Dokument Parlamentu Europejskiego podkreśla, że Turcja jest "istotnym partnerem", ale jeśli myśli o przystąpieniu do Wspólnoty, to powinna "zachowywać najwyższe standardy demokracji".
Rezolucja została przyjęta miażdżącą większością, aż 479 europosłów było za, 37 przeciwko, a 107 było nieobecnych.
Zły ruch?
Krytycy takiej decyzji PE twierdzą, że tego typu ruchy tylko dodatkowo rozwścieczą Erdogana, który z jednej strony może sięgnąć po jeszcze silniejsze represje, a z drugiej zacznie szukać alternatywnych ścieżek dla samej Turcji.
Niedawno świat obiegła zapowiedzieć prezydenta Turcji, który mówił o możliwości przystąpienia do Szanghajskiej Organizacji Współpracy, w której głównymi decydentami są Chiny i Rosja. Byłby to cios wymierzony Zachód i NATO.
Zwolenniczką łagodniejszego kursu jest m.in. Federica Mogherini, wysoki przedstawiciel Unii do spraw zagranicznych i polityki bezpieczeństwa. Jej zdaniem "wszystkie kanały powinny zostać otwarte, bo jeśli proces akcesji zostanie zamknięty, wszystkie strony przegrają".

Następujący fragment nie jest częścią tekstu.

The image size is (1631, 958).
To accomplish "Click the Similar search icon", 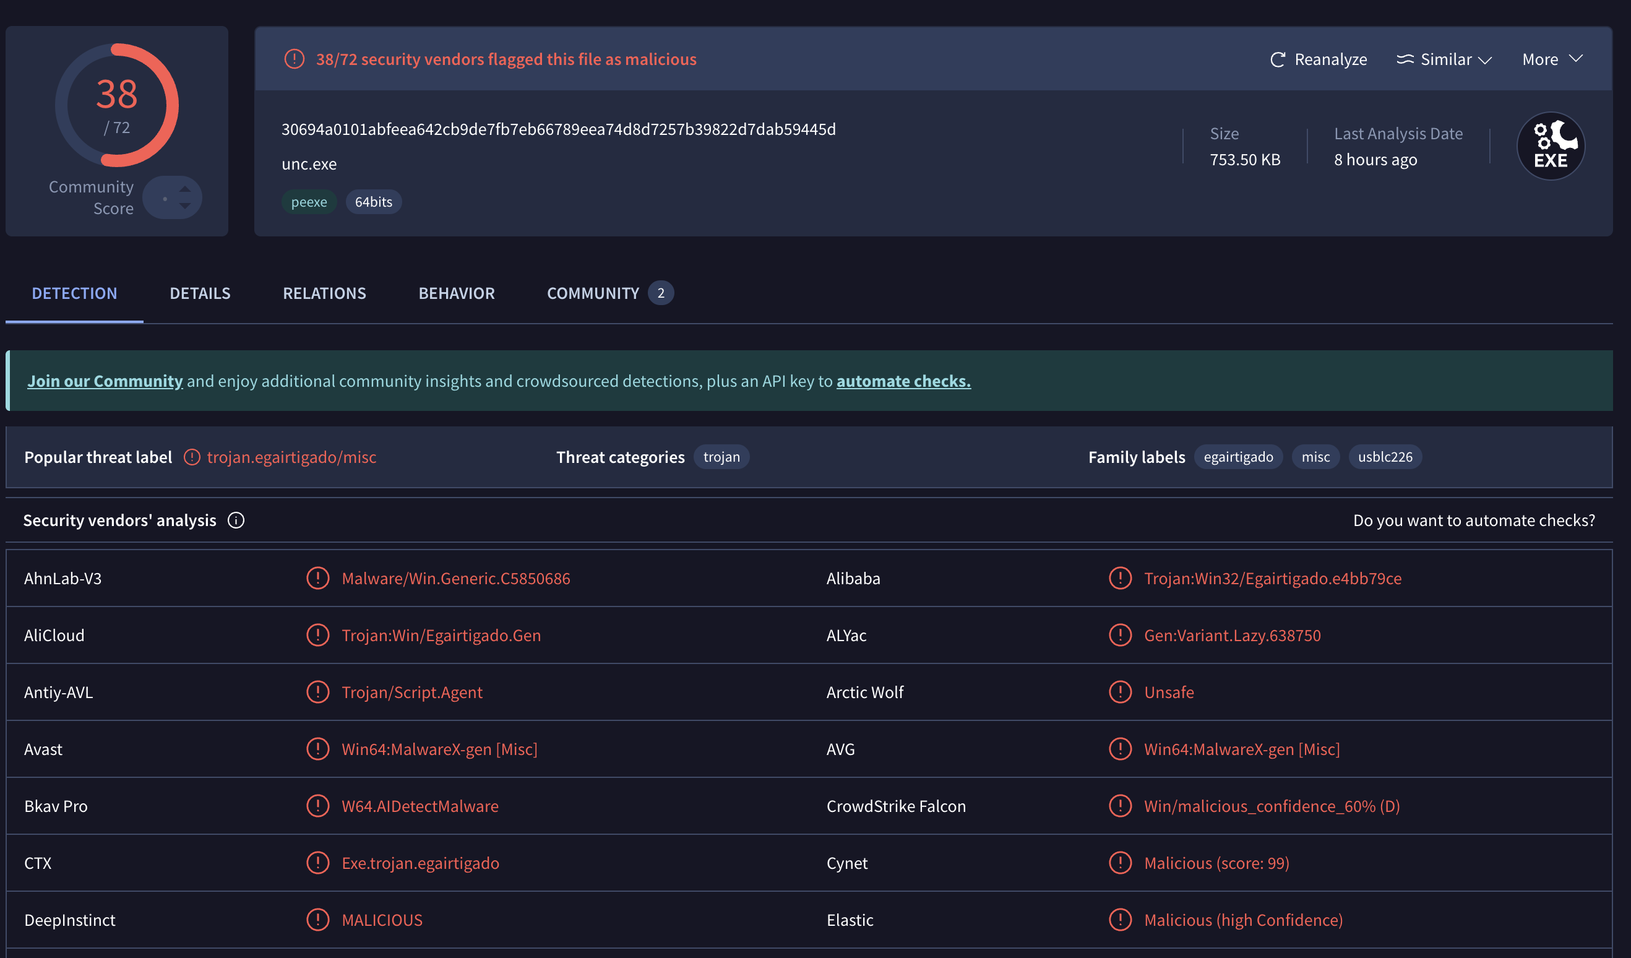I will (1404, 60).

Były premier Szewcji, Carl Bildt, ocenił, że głosowanie świadczy o podążaniu za "krótkowzrocznym populizmem, a nie strategicznym, długotrwałym podejściem".
Turecka strona oceniła, że rezolucja PE odznacza się "brakiem wizji" i "nie jest prawnie wiążąca". Wicepremier kraju, Numan Kurtulmus, stwierdził, że stawką głosowania nie były wyłącznie negocjacje, a całe partnerstwo pomiędzy Turcją a Unią.
Zatrzymane przyspieszenie
Przyspieszenie negocjacji unijnych z Turcją było jednym z elementów umowy zawartej pomiędzy Ankarą a Brukselą w lutym odnośnie uchodźców z Bliskiego Wschodu i Afryki. Turcja jest krajem, w którym zarejestrowano już 2,7 mln uchodźców i to właśnie ten ona jest kluczowa w kontekście kryzysu migracyjnego. Za przyjmowanie nielegalnych imigrantów, którzy docierają do Europy rząd Erdogana wynegocjował 3 mld euro na utrzymanie rzeszy uchodźców kraju. Dodatkowo Ankara zaostrzyła kontrole, przez co działalność przemytników jest utrudniona.

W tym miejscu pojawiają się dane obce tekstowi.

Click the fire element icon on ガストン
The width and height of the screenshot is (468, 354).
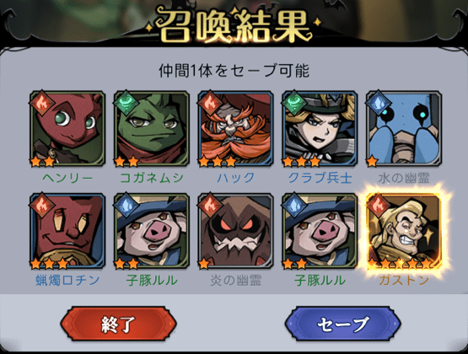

Serwis Independent.co.uk ocenia, że umowa była głównym czynnikiem, który zahamował przyspieszającą migrację. W szczytowym okresie przez Morze Egejskie przeprawiało się ponad 2 tys. ludzi dziennie, a dziś jest to średnio ok. 100 osób.
Nadchodzi moment kluczowych decyzji
Tureccy politycy nie mijali się z prawdą, zaznaczając, że rezolucja Parlamentu Europejskiego nie ma wiążącej prawnie mocy. Formalnie żadne negocjacje nie zostały jeszcze zamrożone.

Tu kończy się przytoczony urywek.